When you spent most of your girlhood reading books, playing video games, and learning to smoke because it made you feel like a badass, the last thing you expect to do when you “grow up” is to write a column about fashion and beauty. Yet here I am, struggling to find nuggets of profound style wisdom to impart to you all as I attempt to write my first article on Unblogged. I wasn’t one of those girls who grew up reading Vogue and daydreamed about becoming a despotic fashion editor or designer, if not the owner of an expansive wardrobe. In fact, I was never really interested in clothes until I woke up one morning three years ago and realized that I was sick of wearing jeans day in and out. I had to learn how to dress better, but where do I start? How can someone with no real interest in fashion develop a sense of style?
I hope to be able to answer these questions about personal style through my articles at Unblogged. If there’s anything that interests me more than fashion, it’s the way people style themselves and use clothes to present themselves to the world. Since fashion and style are often used interchangeably, it may be helpful to begin with a definition of terms.
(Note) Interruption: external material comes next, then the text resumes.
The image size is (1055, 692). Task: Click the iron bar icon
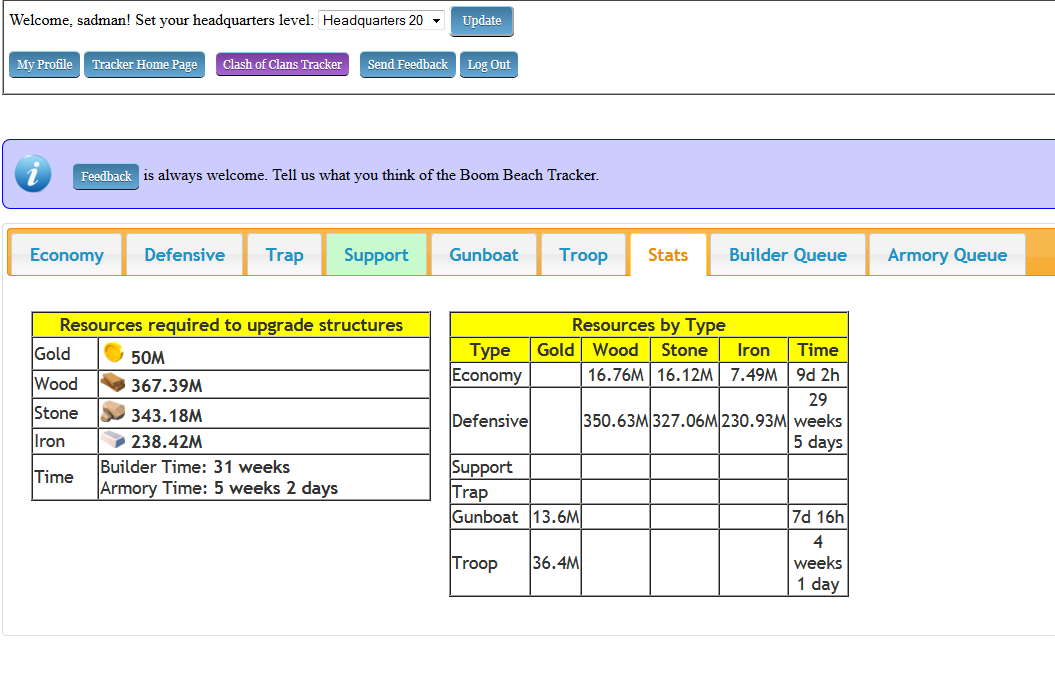tap(113, 440)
Dictionary.com describes fashion as a “prevailing custom or style of dress, etiquette, or socializing” and “the conventional usage in dress, manners, etc., especially of polite society, or conformity to it.” Fashion is about prevalence and acceptance; it’s a way of dressing and behaving that conforms to current times. Yet this dry dictionary definition forgets to add that fashion is an industry that survives by creating desires and aspirations. What’s fashionable today is an arbitrary decision made by corporate entities, produced by eccentric designers (and their third-world sweatshops), communicated by fashion editors, and worn down the catwalk by skinny Eurasians. We buy fashionable clothes not because they’re durable or necessary, but because they represent a certain lifestyle we wish to achieve, or because they evoke feelings that move us into purchasing them. Fashion is a glamorous, intimidating and beautiful creature not every woman gets to appreciate, simply because it’s so far removed from the realities and needs of ordinary people.
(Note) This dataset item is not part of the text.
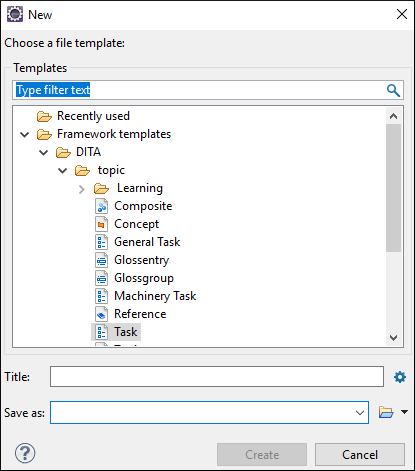
Task: Select the Composite template icon
Action: pyautogui.click(x=101, y=206)
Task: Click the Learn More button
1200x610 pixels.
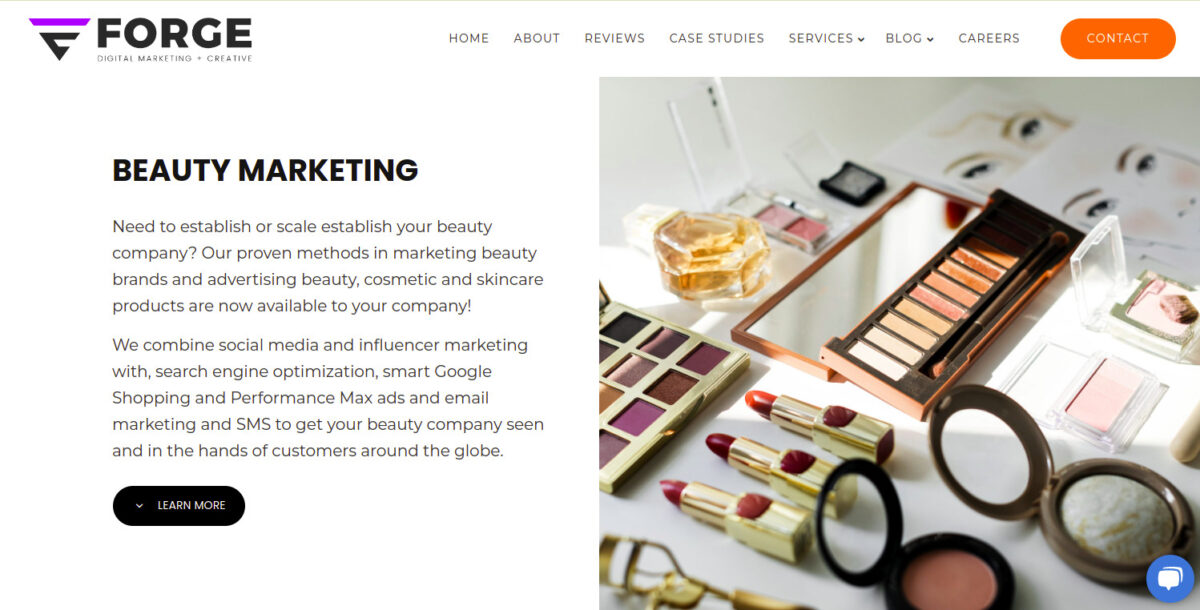Action: pyautogui.click(x=179, y=506)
Style, on the other hand, is a “particular, distinctive, or characteristic mode of action or manner or acting.” Style is fashion made more personal, usable and human. Style is a way of putting clothes together to express your personality or to project an image to the world. It’s easy to blindly follow trends, but style involves choice, and that’s what makes it so fascinating. Behind every stylistic choice is a woman asserting a tiny bit of herself and making this self more visible to the watching world.
So where do you start developing your personal style if you’ve never been interested in fashion before? Well, the day you told your mom that you’d like to start buying your own clothes from now on, you’ve actually already started. Every time you choose pumps over flats or jeans over skirts, you make a clear statement about your likes and dislikes, the things you find pretty and the things you find ugly. But what if you feel the need to refine your sense of style and aren’t sure how to do it?
Here I leave you with my first tip: trust yourself and your own good taste. Follow your instincts, especially if you already have a tiny inkling about what works for you and what doesn’t. If you’re still confused and uncertain about where to go next, fashion magazines and websites are excellent resources. Just remember that you’re in total control of your own image. Take the advice you find useful, reject the ones that don’t apply, and feel free to question anything that makes no sense to you. And if it helps, I’ll be spending the next couple of weeks dishing out more in-depth advice about how to develop your personal style.